▶ YOUR OBJECTIVE
Find the lines in these entries that include the word "field" and state how many there are, with no other words.

▬▬▬▬▬▬

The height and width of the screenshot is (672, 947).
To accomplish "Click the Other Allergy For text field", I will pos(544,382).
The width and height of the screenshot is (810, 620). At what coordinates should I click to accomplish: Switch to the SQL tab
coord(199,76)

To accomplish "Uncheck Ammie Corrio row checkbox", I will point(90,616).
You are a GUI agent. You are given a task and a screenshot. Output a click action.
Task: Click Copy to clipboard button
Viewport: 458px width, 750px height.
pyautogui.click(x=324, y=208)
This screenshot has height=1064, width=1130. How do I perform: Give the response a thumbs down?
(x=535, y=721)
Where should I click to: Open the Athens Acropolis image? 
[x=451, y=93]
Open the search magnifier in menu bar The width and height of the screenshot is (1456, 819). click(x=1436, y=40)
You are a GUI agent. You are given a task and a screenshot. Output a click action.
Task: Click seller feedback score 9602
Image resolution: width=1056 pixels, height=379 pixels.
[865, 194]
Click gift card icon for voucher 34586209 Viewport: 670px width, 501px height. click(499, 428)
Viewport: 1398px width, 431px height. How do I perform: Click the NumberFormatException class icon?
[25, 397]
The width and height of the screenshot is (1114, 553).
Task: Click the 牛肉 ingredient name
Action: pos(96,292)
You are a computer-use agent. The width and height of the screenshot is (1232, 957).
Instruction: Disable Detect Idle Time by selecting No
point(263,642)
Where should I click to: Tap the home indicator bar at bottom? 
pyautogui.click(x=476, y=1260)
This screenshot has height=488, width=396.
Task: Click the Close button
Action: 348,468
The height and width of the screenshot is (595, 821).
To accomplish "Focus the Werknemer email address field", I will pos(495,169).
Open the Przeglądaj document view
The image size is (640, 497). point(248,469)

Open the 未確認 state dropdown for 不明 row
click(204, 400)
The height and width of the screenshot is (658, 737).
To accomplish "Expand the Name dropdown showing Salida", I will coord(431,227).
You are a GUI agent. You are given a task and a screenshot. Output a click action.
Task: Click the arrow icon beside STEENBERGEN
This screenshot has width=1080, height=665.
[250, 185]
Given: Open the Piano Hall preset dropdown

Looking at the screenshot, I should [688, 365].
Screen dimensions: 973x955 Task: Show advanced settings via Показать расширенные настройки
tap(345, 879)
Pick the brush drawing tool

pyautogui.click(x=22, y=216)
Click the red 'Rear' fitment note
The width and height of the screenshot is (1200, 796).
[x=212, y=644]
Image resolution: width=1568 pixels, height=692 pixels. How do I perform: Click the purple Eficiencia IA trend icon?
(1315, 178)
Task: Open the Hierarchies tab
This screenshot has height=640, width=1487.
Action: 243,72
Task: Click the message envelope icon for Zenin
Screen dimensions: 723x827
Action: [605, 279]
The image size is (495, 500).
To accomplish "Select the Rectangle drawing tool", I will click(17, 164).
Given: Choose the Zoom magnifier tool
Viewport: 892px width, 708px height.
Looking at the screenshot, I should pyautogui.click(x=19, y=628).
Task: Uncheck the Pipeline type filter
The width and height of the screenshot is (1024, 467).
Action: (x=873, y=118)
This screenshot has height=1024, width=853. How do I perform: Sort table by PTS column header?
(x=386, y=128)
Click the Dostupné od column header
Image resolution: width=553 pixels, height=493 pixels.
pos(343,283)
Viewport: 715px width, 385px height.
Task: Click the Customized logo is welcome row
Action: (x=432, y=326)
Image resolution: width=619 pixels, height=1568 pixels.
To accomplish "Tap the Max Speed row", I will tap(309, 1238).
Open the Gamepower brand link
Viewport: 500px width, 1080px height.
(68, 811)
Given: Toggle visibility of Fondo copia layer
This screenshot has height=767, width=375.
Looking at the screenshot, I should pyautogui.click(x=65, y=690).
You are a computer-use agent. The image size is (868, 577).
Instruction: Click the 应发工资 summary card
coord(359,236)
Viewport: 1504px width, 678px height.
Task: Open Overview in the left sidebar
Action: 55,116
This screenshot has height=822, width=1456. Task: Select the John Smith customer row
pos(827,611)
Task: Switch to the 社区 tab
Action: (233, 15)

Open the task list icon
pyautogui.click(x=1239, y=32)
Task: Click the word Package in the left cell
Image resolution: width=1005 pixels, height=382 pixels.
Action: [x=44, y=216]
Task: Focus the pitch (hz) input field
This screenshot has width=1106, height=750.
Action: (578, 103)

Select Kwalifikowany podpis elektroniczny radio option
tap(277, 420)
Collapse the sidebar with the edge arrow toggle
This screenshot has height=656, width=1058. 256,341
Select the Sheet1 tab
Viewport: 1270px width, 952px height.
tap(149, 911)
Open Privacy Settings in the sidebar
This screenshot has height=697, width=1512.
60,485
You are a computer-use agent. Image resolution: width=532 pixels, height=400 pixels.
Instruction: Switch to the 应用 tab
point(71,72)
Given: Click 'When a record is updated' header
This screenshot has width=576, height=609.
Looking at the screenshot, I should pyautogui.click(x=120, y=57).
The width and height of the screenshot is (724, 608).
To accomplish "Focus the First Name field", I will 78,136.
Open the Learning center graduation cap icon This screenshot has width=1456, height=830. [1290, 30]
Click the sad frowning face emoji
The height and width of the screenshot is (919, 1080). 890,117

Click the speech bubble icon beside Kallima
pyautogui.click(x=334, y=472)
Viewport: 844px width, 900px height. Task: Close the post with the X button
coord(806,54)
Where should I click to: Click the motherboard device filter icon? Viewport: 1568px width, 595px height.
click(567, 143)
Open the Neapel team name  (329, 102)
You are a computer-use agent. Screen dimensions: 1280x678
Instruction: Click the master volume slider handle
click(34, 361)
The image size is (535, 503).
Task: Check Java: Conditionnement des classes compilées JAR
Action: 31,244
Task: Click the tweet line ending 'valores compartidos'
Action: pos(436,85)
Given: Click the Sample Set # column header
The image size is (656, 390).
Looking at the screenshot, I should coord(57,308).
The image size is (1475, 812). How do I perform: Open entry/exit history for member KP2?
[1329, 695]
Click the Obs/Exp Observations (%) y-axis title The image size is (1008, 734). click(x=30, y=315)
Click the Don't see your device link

▬▬▬▬▬▬

▶ SOLUTION FOR THIS TASK
4